A lire le JDD chaque semaine le lecteur fait aujourd’hui une expérience singulière : voir le sarkozysme fonctionner à l’état brut. Si l’on fait un petit retour en arrière d’une dizaine de semaines, on s’aperçoit que plusieurs des idées, des thèmes et des sujets qui ont été lancés par Nicolas Sarkozy pour faire démarrer sa campagne ont d’abord parus dans le JDD. De source interne, on soupçonne même l’Élysée de « tester » le dimanche dans le JDD des thèmes pour préparer le plan de communication de la semaine à venir (l’absence de Marine Le Pen au second tour, les courbes Sarkozy/Hollande qui se croisent, le scrutin référendum anti-Sarkozy en sont quelques unes des illustrations parmi d’autres). Toutes choses qui contribuent à fragiliser un journal qui a changé quatre fois de directeur en quatre années (Jacques Espérandieu, Christian de Villeneuve, Olivier Jay, et Jérôme Bellay).
Bellay, son saucisson, son vin rouge et Sarkozy
Au cœur des critiques actuelles, il y a d’abord Jérôme Bellay, judicieusement promu à la direction du JDD cet été, juste avant la présidentielle. Ancien directeur de France Info, de LCI et d’Europe 1, c’est un professionnel reconnu. Tout le monde souligne son talent pour savoir « capter l’opinion » et salue son sens de l’actu. Mais c’est aussi un sarkozyste convaincu. On peut même dire un sarkolâtre. A l’Élysée, son informateur principal est Patrick Buisson. Quant à son arrivée au JDD, il la doit à Denis Olivennes, le nouveau PD-G du groupe médias de Lagardère. Auparavant, Bellay fut l’inspirateur de la nouvelle grille d’Europe 1 (sa femme vient d’y débuter une émission). Et en dépit d’une différence de culture, Olivennes et Bellay semblent s’entendre comme larrons en foire. Claude Askolovitch, qui a quitté le JDD cet automne, confirme : « Olivennes considère Bellay comme un grand professionnel, il s’en réclame sans le cacher. »

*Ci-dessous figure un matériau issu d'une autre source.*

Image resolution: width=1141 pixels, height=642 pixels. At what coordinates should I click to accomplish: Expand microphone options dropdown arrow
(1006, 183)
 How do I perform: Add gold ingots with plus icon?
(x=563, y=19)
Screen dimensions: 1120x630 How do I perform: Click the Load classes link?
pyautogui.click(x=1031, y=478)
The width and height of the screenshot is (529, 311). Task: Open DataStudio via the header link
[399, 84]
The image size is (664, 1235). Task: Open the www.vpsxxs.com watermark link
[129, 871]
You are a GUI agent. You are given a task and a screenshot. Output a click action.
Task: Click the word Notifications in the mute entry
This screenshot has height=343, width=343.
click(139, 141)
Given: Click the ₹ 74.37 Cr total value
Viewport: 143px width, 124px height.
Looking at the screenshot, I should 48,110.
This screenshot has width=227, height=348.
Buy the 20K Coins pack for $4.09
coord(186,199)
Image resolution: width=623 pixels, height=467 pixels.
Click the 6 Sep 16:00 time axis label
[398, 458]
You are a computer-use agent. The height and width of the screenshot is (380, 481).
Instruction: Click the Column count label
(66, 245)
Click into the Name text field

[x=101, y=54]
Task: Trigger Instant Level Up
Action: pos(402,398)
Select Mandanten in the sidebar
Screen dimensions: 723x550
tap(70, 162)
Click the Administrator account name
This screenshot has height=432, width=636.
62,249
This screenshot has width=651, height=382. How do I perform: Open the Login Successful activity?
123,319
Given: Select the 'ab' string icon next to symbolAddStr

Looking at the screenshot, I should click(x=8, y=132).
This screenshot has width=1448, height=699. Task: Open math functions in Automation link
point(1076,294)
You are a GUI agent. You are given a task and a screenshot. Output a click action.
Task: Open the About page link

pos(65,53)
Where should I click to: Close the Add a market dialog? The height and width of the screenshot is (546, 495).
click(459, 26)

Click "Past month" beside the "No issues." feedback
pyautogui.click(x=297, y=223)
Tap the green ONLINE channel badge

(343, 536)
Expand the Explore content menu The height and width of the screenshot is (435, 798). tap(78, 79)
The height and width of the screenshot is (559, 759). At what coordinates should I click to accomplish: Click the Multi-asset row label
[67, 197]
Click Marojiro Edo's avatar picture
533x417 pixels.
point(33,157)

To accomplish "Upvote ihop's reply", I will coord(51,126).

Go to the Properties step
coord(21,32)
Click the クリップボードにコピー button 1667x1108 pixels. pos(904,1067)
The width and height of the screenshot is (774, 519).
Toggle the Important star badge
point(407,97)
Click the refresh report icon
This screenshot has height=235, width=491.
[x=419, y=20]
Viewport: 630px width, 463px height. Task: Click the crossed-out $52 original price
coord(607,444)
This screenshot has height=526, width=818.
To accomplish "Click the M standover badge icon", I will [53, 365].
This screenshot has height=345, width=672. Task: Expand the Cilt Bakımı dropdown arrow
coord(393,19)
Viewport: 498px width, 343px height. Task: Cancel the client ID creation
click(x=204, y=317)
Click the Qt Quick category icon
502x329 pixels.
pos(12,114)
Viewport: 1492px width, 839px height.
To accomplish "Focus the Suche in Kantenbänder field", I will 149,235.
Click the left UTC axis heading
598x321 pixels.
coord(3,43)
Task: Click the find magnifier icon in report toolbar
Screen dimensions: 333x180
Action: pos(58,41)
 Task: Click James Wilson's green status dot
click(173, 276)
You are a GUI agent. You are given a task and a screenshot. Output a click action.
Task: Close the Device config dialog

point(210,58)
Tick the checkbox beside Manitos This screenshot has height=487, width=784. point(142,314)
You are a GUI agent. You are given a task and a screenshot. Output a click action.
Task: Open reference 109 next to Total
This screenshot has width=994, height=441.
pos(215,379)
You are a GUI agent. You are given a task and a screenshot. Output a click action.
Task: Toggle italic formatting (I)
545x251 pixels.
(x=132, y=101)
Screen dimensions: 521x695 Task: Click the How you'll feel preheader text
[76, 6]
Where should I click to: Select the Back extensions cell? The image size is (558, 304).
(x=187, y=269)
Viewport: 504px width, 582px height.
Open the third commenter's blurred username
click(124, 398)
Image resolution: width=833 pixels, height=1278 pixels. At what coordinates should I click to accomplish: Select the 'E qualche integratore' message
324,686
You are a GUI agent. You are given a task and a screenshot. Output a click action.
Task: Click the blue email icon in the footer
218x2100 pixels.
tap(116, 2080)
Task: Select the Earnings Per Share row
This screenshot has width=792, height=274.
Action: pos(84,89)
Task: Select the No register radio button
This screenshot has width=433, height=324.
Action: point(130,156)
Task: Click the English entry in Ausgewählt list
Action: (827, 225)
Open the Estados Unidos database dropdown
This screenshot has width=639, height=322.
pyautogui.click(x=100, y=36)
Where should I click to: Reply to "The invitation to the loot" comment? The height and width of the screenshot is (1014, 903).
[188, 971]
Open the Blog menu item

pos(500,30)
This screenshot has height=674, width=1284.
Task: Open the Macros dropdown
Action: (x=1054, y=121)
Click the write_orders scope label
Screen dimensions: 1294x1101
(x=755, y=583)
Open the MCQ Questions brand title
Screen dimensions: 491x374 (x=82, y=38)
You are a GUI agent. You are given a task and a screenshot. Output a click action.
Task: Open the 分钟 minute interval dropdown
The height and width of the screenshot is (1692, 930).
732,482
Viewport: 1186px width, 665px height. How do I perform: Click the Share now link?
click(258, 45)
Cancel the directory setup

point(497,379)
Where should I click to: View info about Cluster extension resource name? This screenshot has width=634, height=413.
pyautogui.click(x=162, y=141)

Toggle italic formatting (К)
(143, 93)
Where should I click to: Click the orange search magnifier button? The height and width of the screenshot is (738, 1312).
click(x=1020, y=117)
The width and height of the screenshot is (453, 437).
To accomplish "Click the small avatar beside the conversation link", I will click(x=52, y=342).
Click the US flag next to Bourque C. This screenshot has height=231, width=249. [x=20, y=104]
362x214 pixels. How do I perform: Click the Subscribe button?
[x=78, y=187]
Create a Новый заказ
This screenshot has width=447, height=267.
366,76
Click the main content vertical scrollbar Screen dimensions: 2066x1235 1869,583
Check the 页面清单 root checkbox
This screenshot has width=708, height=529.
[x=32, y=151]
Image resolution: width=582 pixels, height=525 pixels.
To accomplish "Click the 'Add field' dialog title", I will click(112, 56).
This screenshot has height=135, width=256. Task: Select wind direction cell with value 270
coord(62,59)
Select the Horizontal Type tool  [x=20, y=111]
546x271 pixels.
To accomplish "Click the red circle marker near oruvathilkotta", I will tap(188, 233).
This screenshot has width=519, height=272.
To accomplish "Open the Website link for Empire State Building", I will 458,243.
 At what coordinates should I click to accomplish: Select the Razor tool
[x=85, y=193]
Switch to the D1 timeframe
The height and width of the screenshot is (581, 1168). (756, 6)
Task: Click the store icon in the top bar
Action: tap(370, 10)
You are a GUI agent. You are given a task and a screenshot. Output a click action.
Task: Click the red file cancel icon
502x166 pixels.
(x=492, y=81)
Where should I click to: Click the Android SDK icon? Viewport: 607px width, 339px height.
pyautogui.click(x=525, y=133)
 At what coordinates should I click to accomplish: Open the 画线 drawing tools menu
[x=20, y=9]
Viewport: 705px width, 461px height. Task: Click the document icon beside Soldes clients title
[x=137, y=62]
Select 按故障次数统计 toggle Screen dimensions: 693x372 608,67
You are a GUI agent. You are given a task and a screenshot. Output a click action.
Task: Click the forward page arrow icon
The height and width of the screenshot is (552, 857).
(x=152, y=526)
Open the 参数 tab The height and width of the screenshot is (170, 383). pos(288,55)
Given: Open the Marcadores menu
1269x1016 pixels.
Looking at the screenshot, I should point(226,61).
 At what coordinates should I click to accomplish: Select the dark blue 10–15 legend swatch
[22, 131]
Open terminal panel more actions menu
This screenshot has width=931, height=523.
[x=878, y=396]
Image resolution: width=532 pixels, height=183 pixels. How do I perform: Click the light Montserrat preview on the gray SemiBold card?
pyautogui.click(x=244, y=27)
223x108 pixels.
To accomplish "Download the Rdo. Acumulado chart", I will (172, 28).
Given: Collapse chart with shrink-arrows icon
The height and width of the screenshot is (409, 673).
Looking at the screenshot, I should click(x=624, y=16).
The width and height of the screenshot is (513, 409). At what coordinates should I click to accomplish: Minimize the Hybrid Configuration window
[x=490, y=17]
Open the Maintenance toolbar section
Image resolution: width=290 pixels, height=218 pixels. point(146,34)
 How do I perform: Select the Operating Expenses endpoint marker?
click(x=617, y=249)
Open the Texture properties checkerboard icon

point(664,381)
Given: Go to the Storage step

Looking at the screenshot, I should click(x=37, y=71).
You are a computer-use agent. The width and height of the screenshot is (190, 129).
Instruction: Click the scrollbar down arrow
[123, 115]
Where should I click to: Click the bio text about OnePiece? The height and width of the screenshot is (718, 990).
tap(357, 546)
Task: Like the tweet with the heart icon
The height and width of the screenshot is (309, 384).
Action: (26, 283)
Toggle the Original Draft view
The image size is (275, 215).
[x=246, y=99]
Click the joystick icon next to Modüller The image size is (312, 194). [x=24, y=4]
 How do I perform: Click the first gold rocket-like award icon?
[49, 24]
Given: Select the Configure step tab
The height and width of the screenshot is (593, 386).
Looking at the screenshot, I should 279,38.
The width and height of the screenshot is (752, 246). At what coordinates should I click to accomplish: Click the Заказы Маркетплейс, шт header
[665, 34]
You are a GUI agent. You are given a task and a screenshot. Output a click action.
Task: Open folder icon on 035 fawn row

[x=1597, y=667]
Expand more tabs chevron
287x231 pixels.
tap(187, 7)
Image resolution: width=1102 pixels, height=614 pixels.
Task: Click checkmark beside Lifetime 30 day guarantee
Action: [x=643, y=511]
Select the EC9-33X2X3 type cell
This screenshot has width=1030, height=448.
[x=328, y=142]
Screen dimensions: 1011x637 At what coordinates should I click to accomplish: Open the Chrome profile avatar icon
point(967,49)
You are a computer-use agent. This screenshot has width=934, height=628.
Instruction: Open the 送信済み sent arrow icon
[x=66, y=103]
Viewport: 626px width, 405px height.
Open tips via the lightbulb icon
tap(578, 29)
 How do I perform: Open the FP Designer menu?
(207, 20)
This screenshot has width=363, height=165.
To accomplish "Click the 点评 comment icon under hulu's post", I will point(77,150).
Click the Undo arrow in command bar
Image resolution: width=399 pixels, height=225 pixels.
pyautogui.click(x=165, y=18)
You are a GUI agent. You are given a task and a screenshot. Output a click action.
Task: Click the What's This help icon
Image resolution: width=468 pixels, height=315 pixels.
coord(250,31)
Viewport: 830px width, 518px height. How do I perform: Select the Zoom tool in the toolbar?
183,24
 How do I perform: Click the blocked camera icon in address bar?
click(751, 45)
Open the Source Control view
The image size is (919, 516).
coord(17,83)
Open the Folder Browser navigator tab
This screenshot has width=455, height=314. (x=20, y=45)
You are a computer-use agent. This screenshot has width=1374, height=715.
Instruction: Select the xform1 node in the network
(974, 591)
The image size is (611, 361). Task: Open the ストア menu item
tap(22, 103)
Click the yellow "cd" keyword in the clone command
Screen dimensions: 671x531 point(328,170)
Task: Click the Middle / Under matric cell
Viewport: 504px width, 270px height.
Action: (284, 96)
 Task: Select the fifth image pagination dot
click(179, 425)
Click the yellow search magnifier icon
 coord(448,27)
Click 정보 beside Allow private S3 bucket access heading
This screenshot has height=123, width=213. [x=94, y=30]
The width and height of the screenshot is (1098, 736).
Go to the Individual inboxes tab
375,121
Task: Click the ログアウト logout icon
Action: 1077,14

Bougon, aimant le saucisson et le bon vin rouge, « vulgaire » même, selon ses détracteurs, tout le monde décrit Bellay comme un ours. Un ours en cage. Il crie, commande, répète sans cesse que « personne ne [l’]aime », et menace régulièrement de démissionner à chaque conférence de rédaction par trop tendue. D’ailleurs, Bellay a voulu supprimer entièrement cette conférence, mais a fait marche-arrière devant la bronca que l’idée a suscitée.
Jérôme Bellay appartient à cette catégorie d’homme de médias qui donnent l’impression de ne pas aimer le journalisme et de haïr plus encore les journalistes. Cela rappelle d’ailleurs le profil d’Etienne Mougeotte, le patron du Figaro venu de TF1, mélange instable de l’entertainment audiovisuel et du sérieux de la presse écrite, et qui, comme lui, est un professionnel du sarkozysme. Quand Mougeotte dit à ses journalistes par trop indépendants d’aller voir ailleurs, par exemple à Libération, c’est la même démarche que celle de Bellay au JDD.
Pas plus que Mougeotte, Bellay ne fait pas mystère de ses amitiés sarkozyennes. Devant les journalistes, il a eu cette formule fameuse cet automne : « Je ne serai pas de ceux qui feront tout pour que Nicolas Sarkozy ne soit pas réélu ». La phrase tourne depuis en boucle à l’intérieur de la rédaction, où tout le monde a bien noté la double négation !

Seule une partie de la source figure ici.